Norway: Songa Offshore Releases Second Quarter 2011 Report

Songa Offshore SE reports total comprehensive income for the second quarter of 2011 of USD 21.0 million.

Operating revenue for the second quarter was USD 125.8 million. This includes mobilization and demobilization revenue of USD 1.9 million.

Total expenses for the second quarter were USD 78.2 million. EBITDA for the second quarter was USD 50.2 million.
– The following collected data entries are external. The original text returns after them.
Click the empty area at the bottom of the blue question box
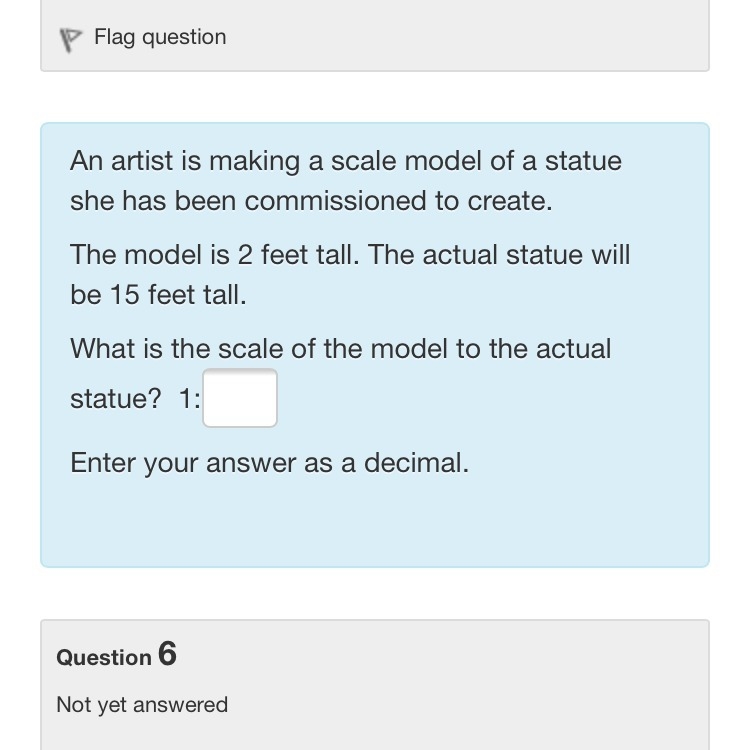 click(375, 526)
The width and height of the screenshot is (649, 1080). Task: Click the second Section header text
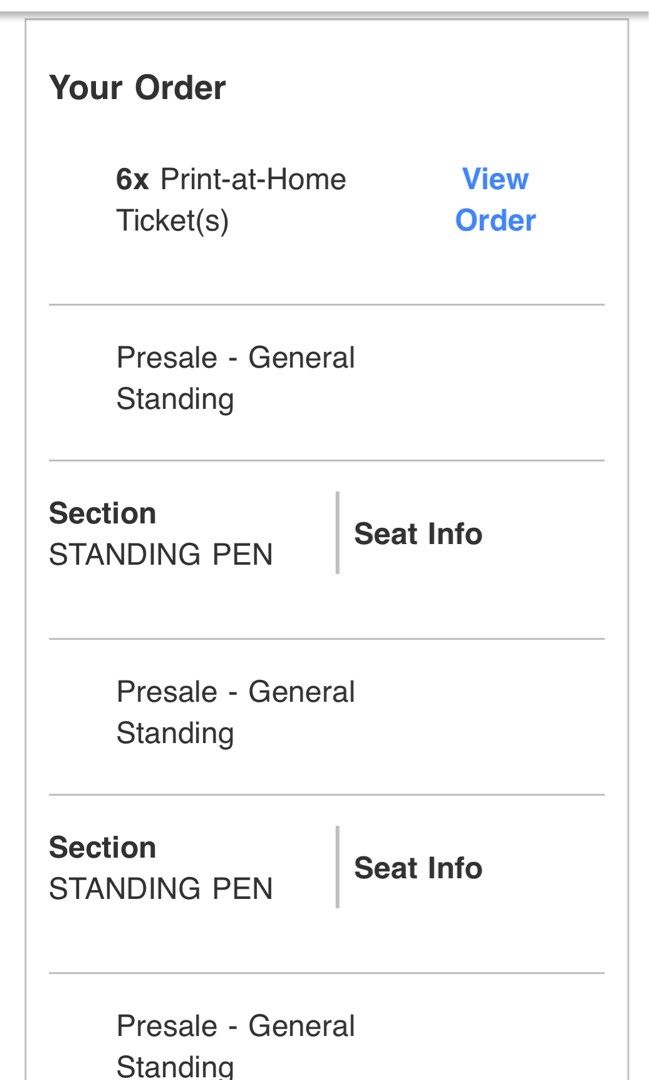tap(102, 847)
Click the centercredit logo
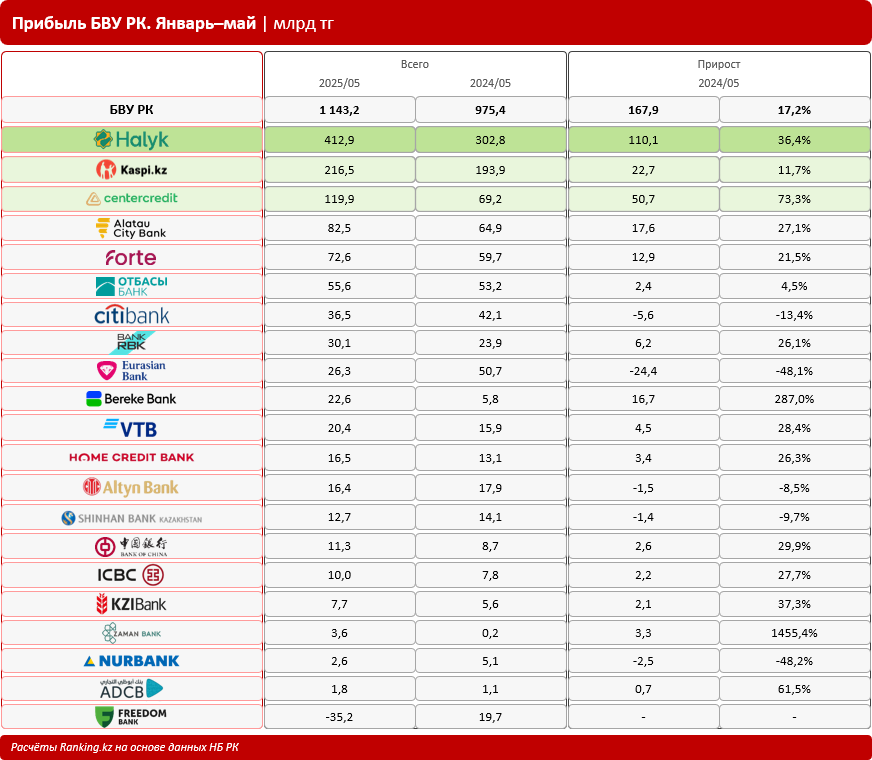Viewport: 872px width, 760px height. pyautogui.click(x=132, y=198)
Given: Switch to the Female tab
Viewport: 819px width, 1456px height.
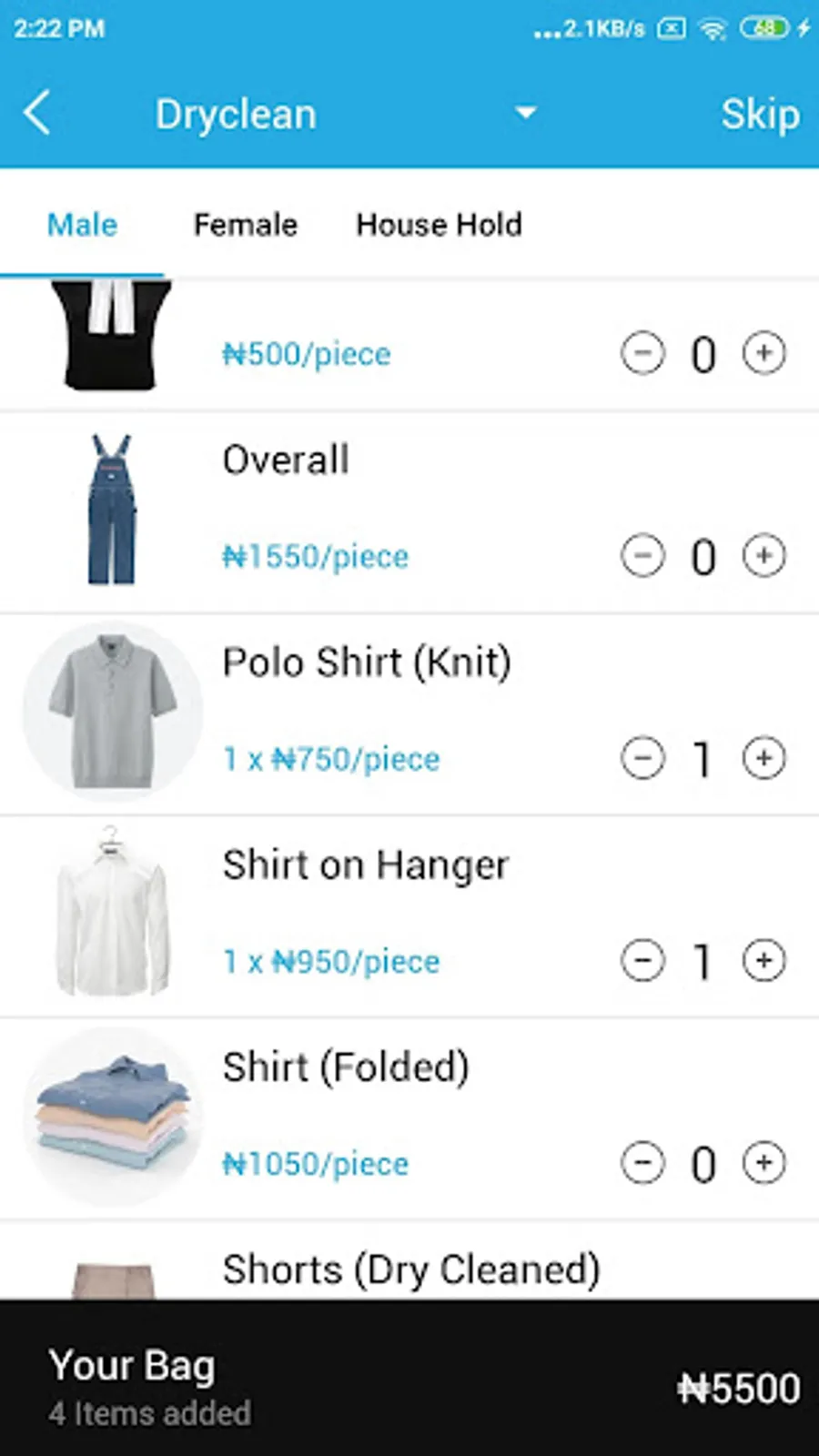Looking at the screenshot, I should pyautogui.click(x=246, y=225).
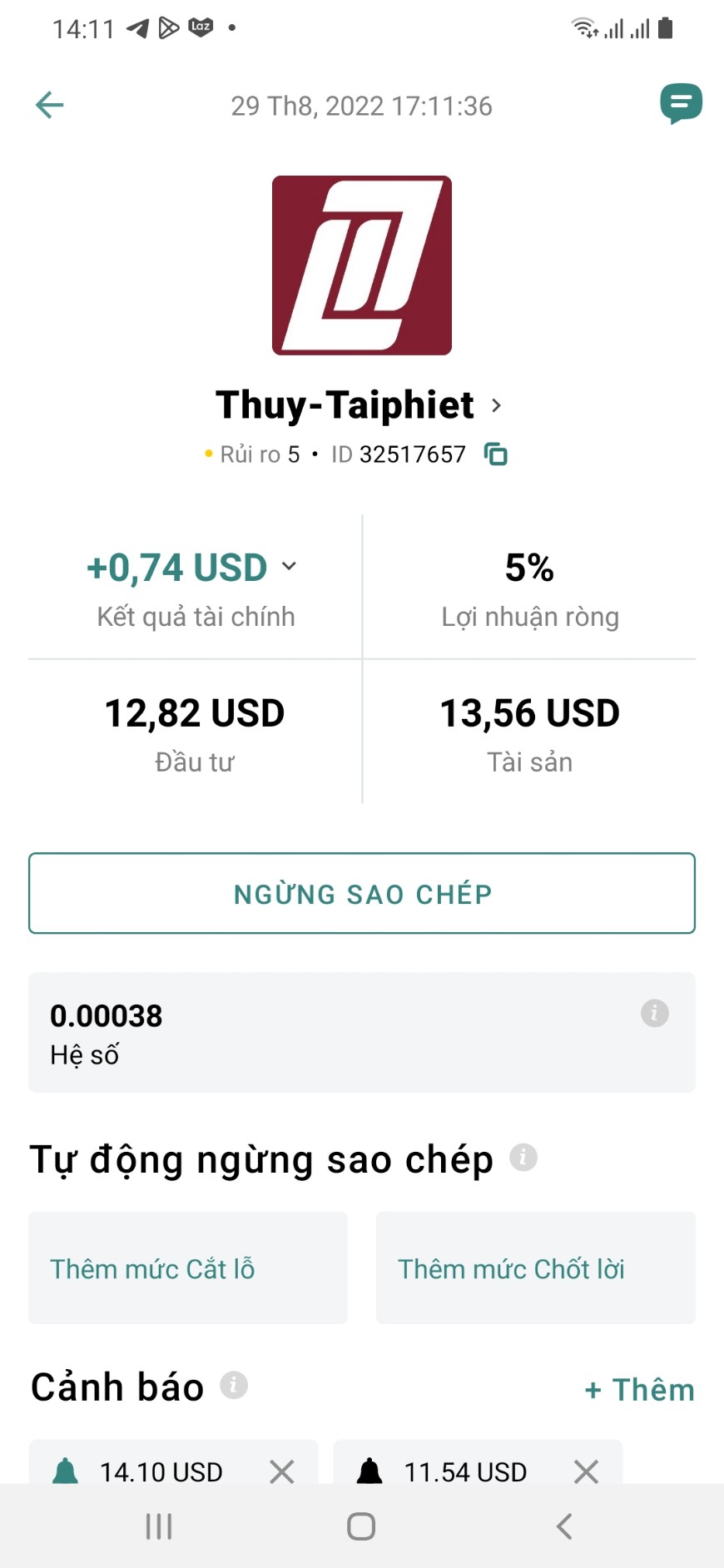Select Thêm mức Chốt lời

tap(536, 1268)
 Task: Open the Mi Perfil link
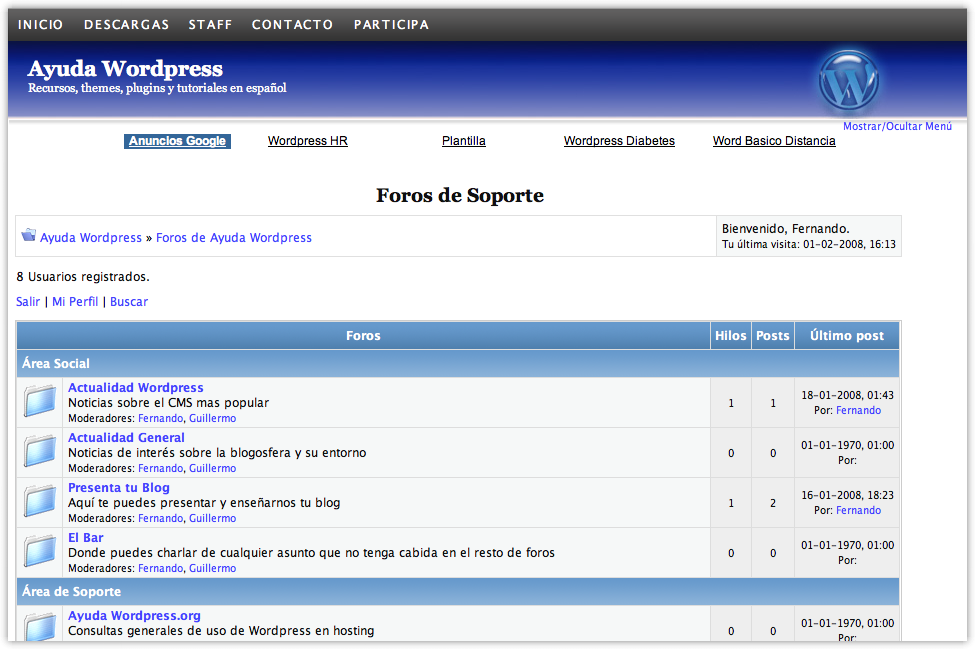pos(75,302)
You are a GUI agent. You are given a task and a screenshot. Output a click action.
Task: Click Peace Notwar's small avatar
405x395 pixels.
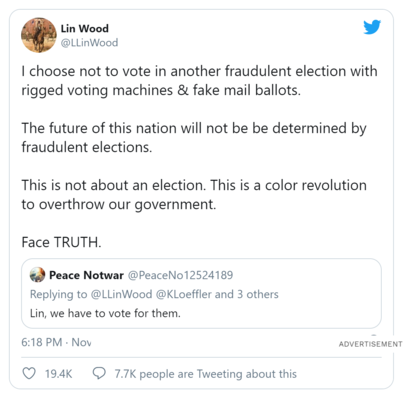[37, 275]
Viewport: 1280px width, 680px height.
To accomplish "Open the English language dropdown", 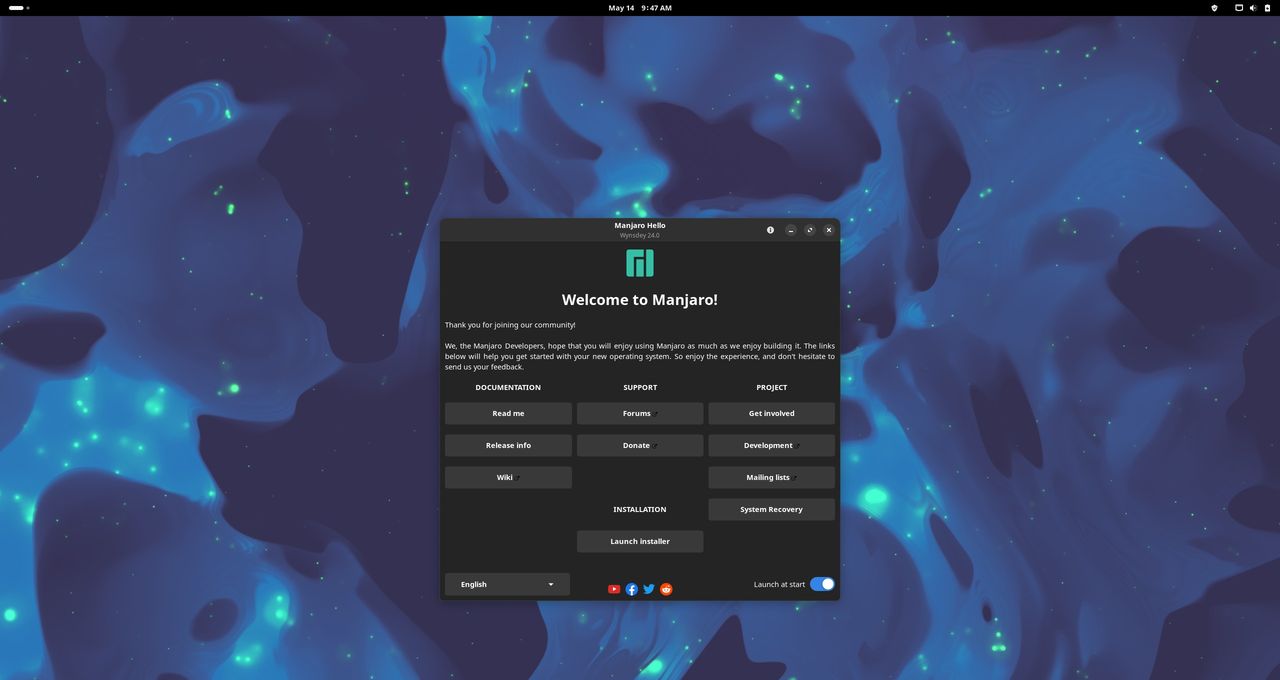I will point(507,584).
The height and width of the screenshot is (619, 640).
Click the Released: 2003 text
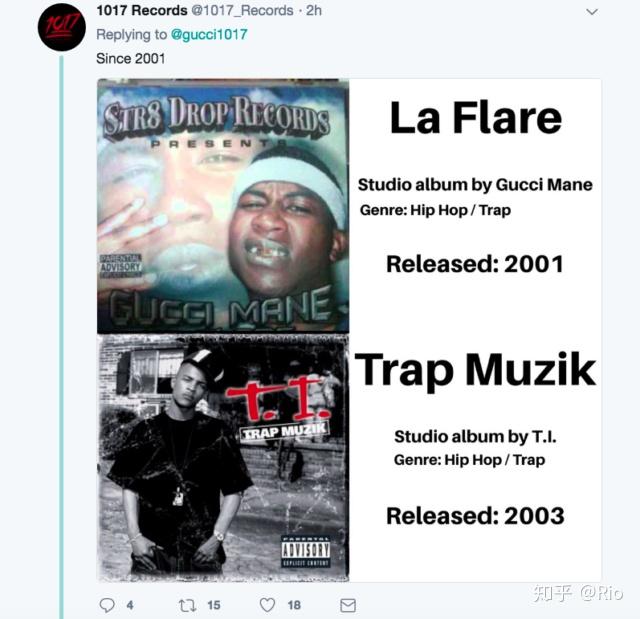(x=476, y=516)
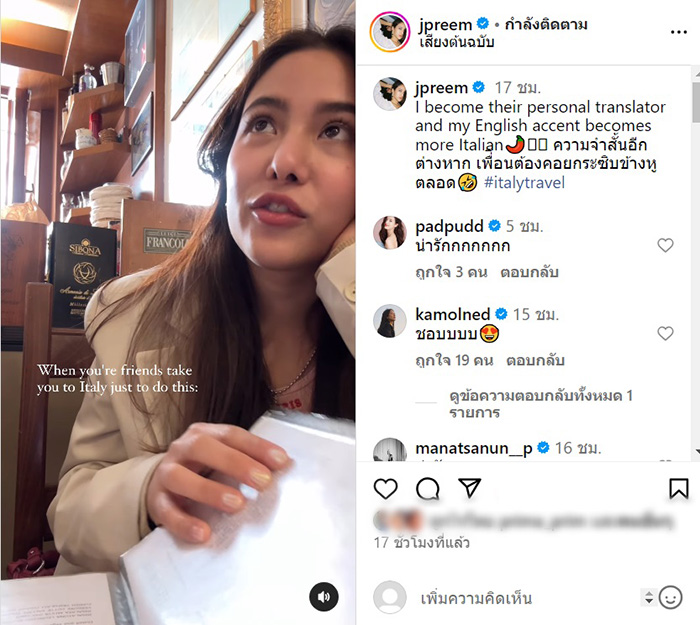The width and height of the screenshot is (700, 625).
Task: Like kamolned's comment with the heart
Action: [665, 333]
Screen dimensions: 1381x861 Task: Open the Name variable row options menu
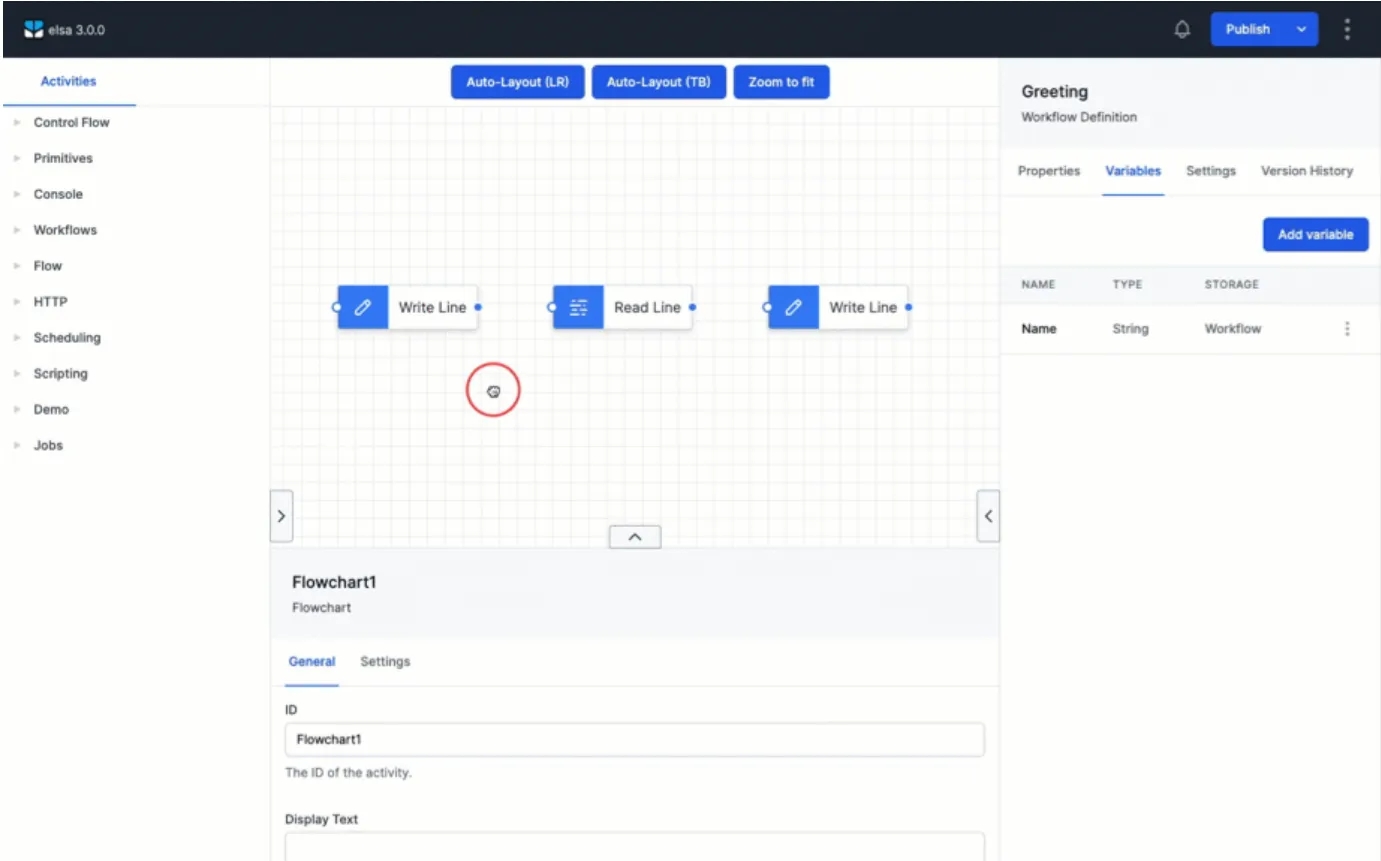point(1347,329)
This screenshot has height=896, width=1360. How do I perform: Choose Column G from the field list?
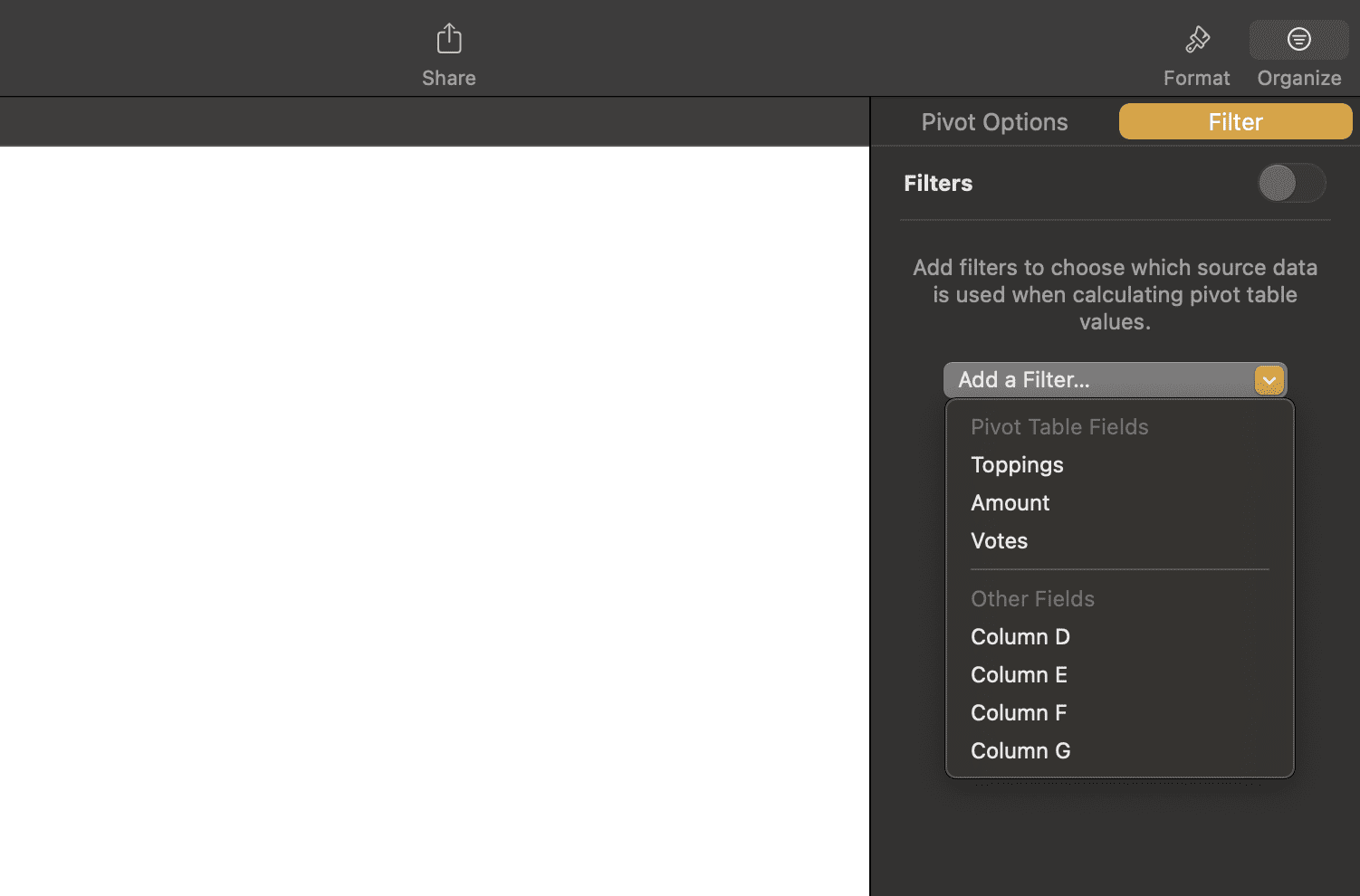pyautogui.click(x=1020, y=750)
Net financial expenses for the second quarter were USD 5.0 million.

Earnings per share (EPS) and diluted earnings per share (DEPS) for the second quarter were USD 0.13.

Average number of shares for the quarter was 167,712,544, and as per end of the period the outstanding number of shares was 167,712,544.

The rigs:
Songa Venus achieved an operating efficiency of 98.6% during the operational part of Q2.
The rig completed the program for Total E&P on 29 May.

Songa Mercur achieved an operating efficiency of 100% during the operational part of Q2.
The rig was awarded a contract with Gazflot during the quarter and commenced the tow from Singapore on 19 May, and started drilling offshore Sakhalin mid June.

Songa Delta achieved operating efficiency of 98.0% in Q2. The rig is on contract with Wintershall / Det norske oljeselskap.

Songa Trym achieved operating efficiency of 95.9% in Q2 and has been operating for Statoil on the Troll Field.

Songa Dee achieved an operating efficiency of 82.9% in Q2 and has been operating for Marathon at the Alvheim Field.

Market conditions and outlook:

Bidding and prequalification activity was flat from the previous quarter with a majority of the new programs commencing later in the year and in early 2012. However, Songa was able to capitalize on the healthy bidding activity of the previous quarter and secure several important long-term contracts. Several of these contracts were in highly competitive markets containing idle rig capacity, further reinforcing their significance in Songa’s growth strategy.

Songa is now able to shift its marketing focus from filling near-term requirements and position itself in advance of contracts starting in 2012, onward. The exception to this is the Songa Mercur but we are seeing healthy demand for this unit in Q4 upon completion of its current contract.